Petrogaz-Haiti SA already has strong ties with Trinidad and Tobago’s energy sector since it currently serves as the exclusive agent/distributor for Trinidad and Tobago’s National Petroleum Marketing Company Limited (NPMC) in Haiti as well as its neighbour, the Dominican Republic and the entire state of Florida in the United States.
Further, Petrogaz is currently pursuing a traffic study to evaluate the feasibility and financial viability for the development of a Petrogaz-Haiti SA Branded Truck Stop and refuelling station in Haiti and is now seeking discussions with the Ministry of Energy and Energy Affairs in Trinidad and Tobago pertaining to the distributive fuel and gas trade, as well as the development of other petroleum-related investments.
The company was formed in 2007, and is a Haitian corporation owned by professionals and businessmen who are citizens of Haiti, Trinidad and Tobago and the United States and has been approved and licensed to operate in Haiti as an oil and chemical company.
But all this action did not come about by accident. For decades a Trinidadian petroleum and mining engineer and geologist and Caribbean expert in this field, Herbert Sukhu, have studied Haiti’s oil and gas prospects.
He recently reviewed seismic data, examined exploration wells drilled between 1917 and 1984, and conducted extensive field trips and sample analyses on the south-western peninsula where he confirms “evidence of asphaltic impregnated organic rich limestone in basement rocks of the Massanga part of the steep hills of Massif de la Hotte, Pic Macaya and Nan Pourcine where light hydrocarbons are found”, giving rise to the strong possibility of the existence of oil and natural gas deposits in those areas. His studies support the works of previous technologists at the Haitian Bureau of Mines and Energy.
Haitian attorney Fred Elusma, president of PGH is expected in Trinidad and Tobago as part of a Haitian delegation to participate in the IBC Energy’s Second Annual Caribbean Gas Trading and Supply Conference from June 25 through 26 at the Hilton Trinidad. Elusma will deliver a paper on “The Gas Potential in Haiti”.

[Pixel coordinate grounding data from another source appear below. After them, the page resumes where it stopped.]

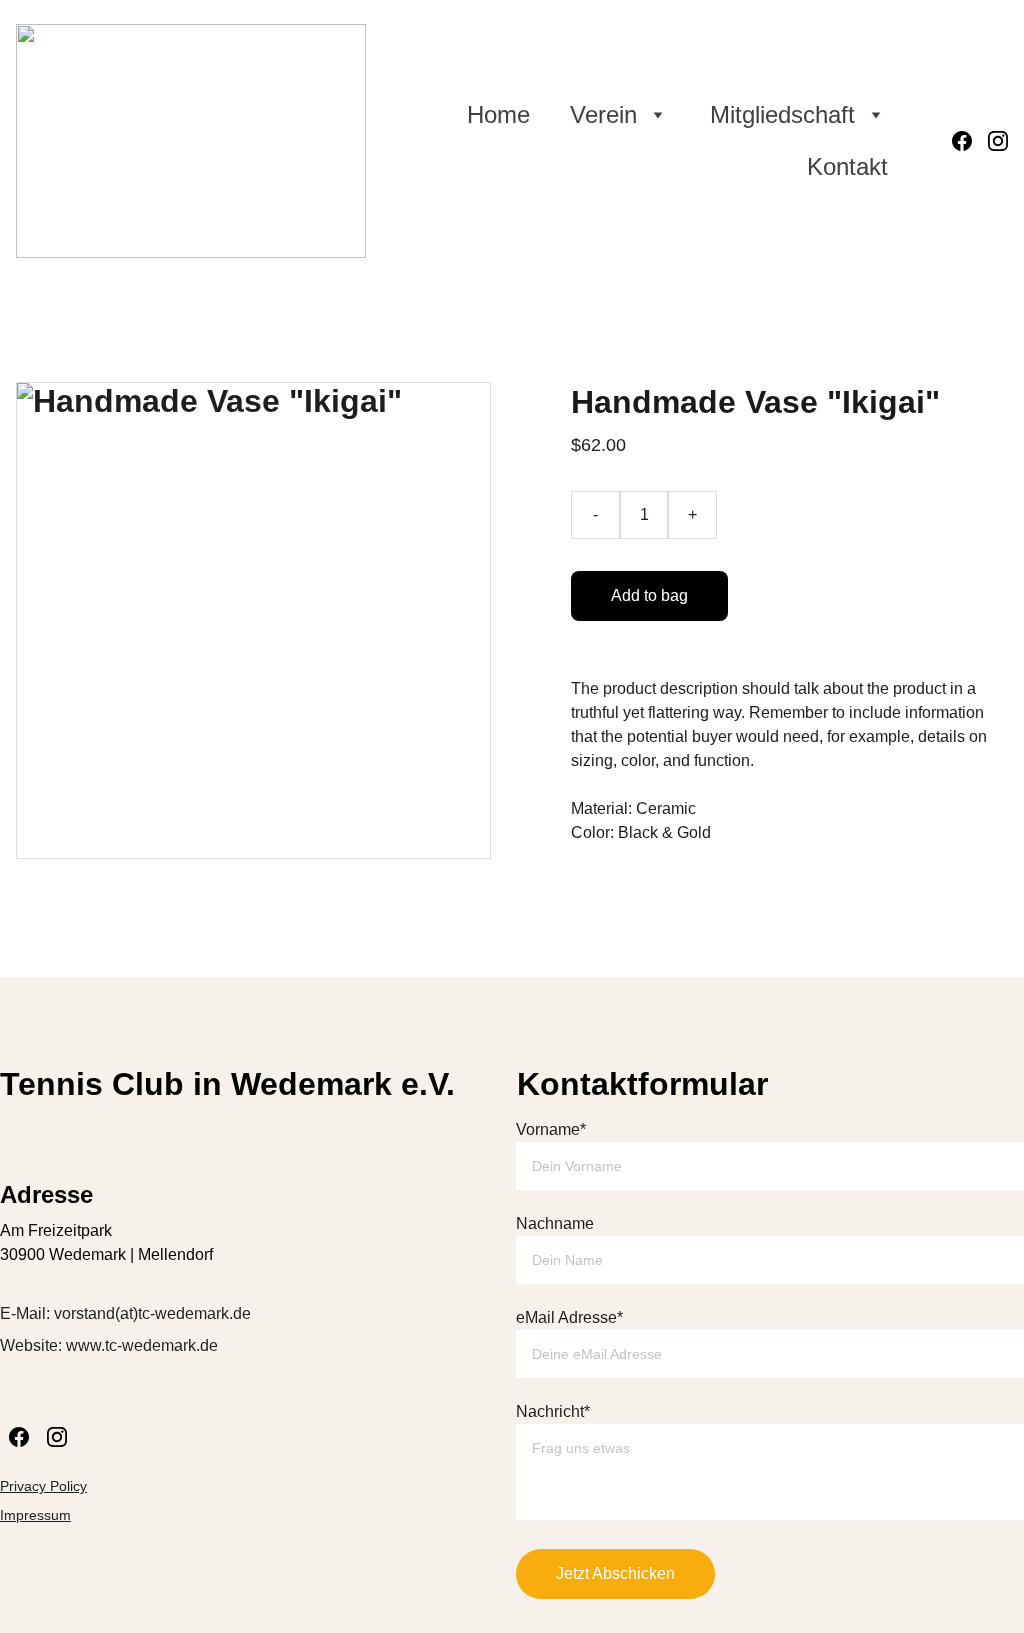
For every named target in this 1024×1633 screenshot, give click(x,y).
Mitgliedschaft (782, 114)
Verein (603, 114)
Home (498, 114)
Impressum (35, 1515)
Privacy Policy (43, 1486)
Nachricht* (553, 1411)
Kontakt (847, 166)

It is instructive that at the same time all of this is happening in Haiti, the Economic Commission for Latin America and the Caribbean (ECLAC) is predicting a two percent growth for Caribbean economies.

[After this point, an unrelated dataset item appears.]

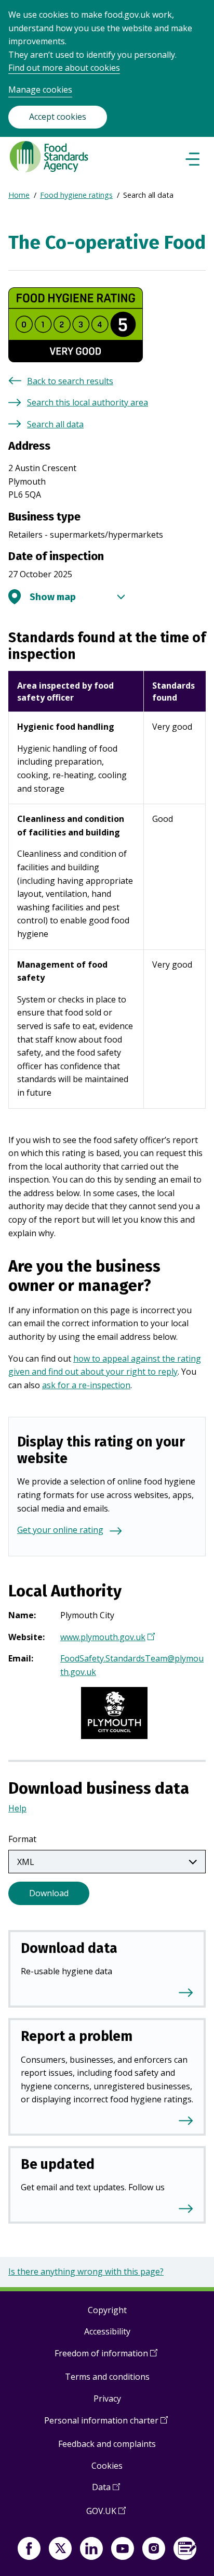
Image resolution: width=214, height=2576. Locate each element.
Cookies (107, 2465)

More importantly however, is that in its 2013 predictions on the expected rise in Gross Domestic Product (GDP), ECLAC has forecast a six per cent growth for both Haiti and Peru behind Paraguay (ten percent) and Panama (eight per cent). In its report, ECLAC stated that Haiti, as well as Cuba and the Dominican Republic were expected to benefit from “a more buoyant United States economy, combined with improvements in the agricultural sector, especially in Cuba, Nicaragua and the Dominican Republic and the construction sector in Guatemala, Haiti and Honduras.”
The report also stated that in 2012 Haiti did better than many other Latin and South American countries growing its economy by 4.3 percent, when compared to South American countries which grew by only 2.5 percent.